Things to consider before applying for bridge finance

Bridge loans need to be arranged and closed quickly to meet the needs of the borrower. These loans are provided in varied specifications by some of the well-established lenders. Bridge financing solutions are highly appreciated and demanded by the property developers, investors and real estate property owners. Depending on the perceived risk in the loan, interest rates on the bridge capital can be around 7-10%.

Banks and other financial lenders tend to be highly regulated and bureaucratic. So, they are not very effective in the bridge lending space. Bridge lending in the US is usually accomplished by unregulated, private financial firms such as private lenders, mortgage pools, private equity groups, and hedge funds.

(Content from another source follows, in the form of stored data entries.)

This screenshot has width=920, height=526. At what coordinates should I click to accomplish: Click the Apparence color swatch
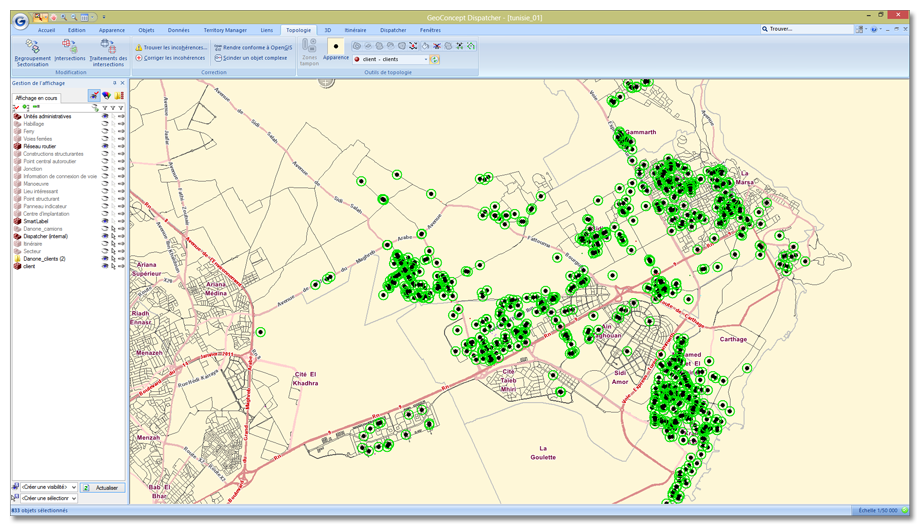coord(336,46)
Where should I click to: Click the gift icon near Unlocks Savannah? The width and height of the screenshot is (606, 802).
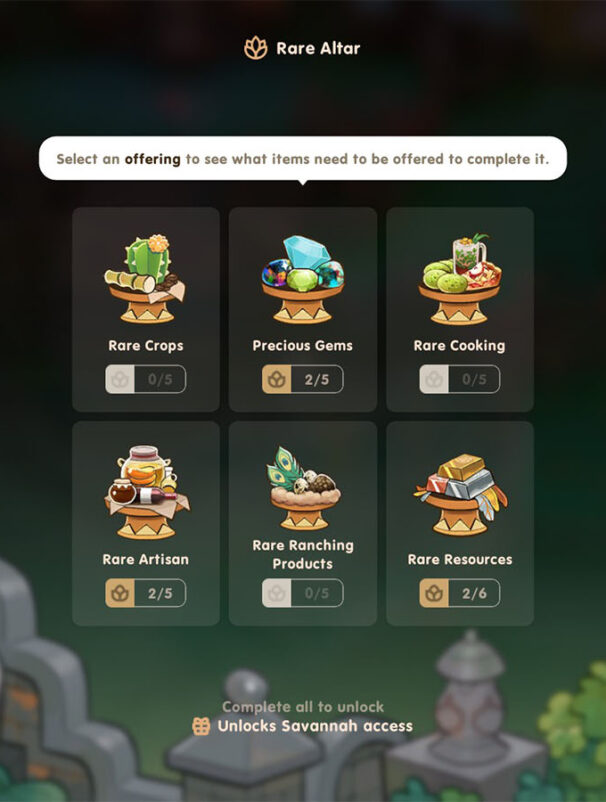pos(201,726)
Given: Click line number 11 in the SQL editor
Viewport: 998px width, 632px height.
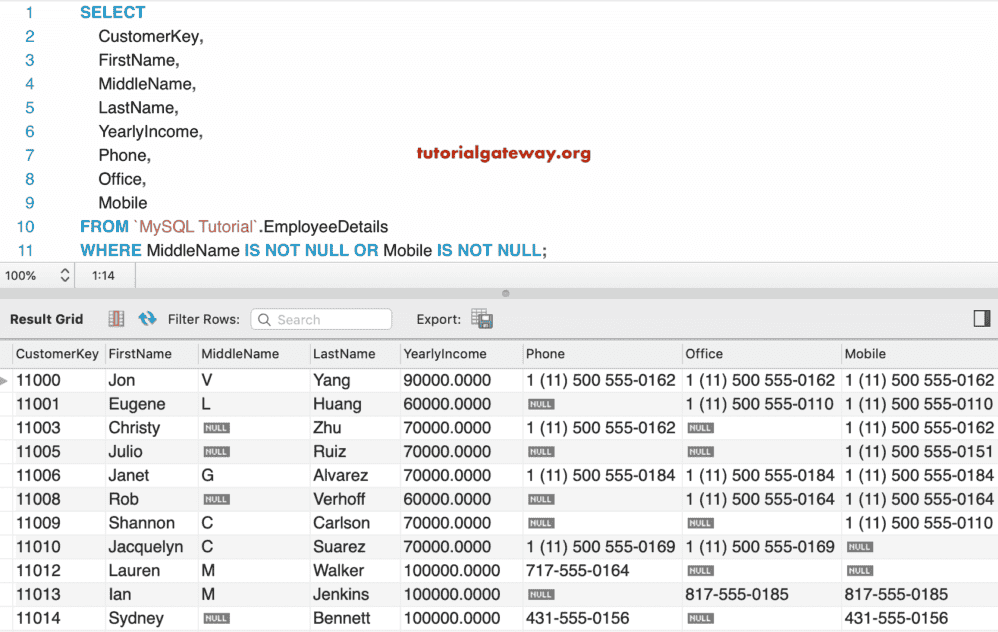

The cost associated with buying properties for commercial uses will vary with each real estate firm. The cost is calculated based on a number of factors that include the location of the building and its overall quality. Well-known and renowned lenders will be able to provide a valuation of the commercial property in question.

A number of financial programs are offered via a mortgage for different types of commercial buildings up for purchase. Such financial programs are often offered to purchase the single tenant and corporate offices that are located above the retail shops. Bridge loans are generally structured as simple interest only finance with the principal due in full at maturity.

The repayment term for multi-family hard money is typically between 9-18 months and rarely more than 3 years. Such finances/loans are underwritten based on the equity that exists in the collateral property and is not credit or balance sheet driven.

The final thought

Important thing to consider while taking bridge finance is to go for a reliable lender. In some cases, the people who require the bridge capital do not have the time to shop around and research from the best multifamily money. The best strategy would be to develop relationships with lenders and professional brokers, so you will have them available to you when needed.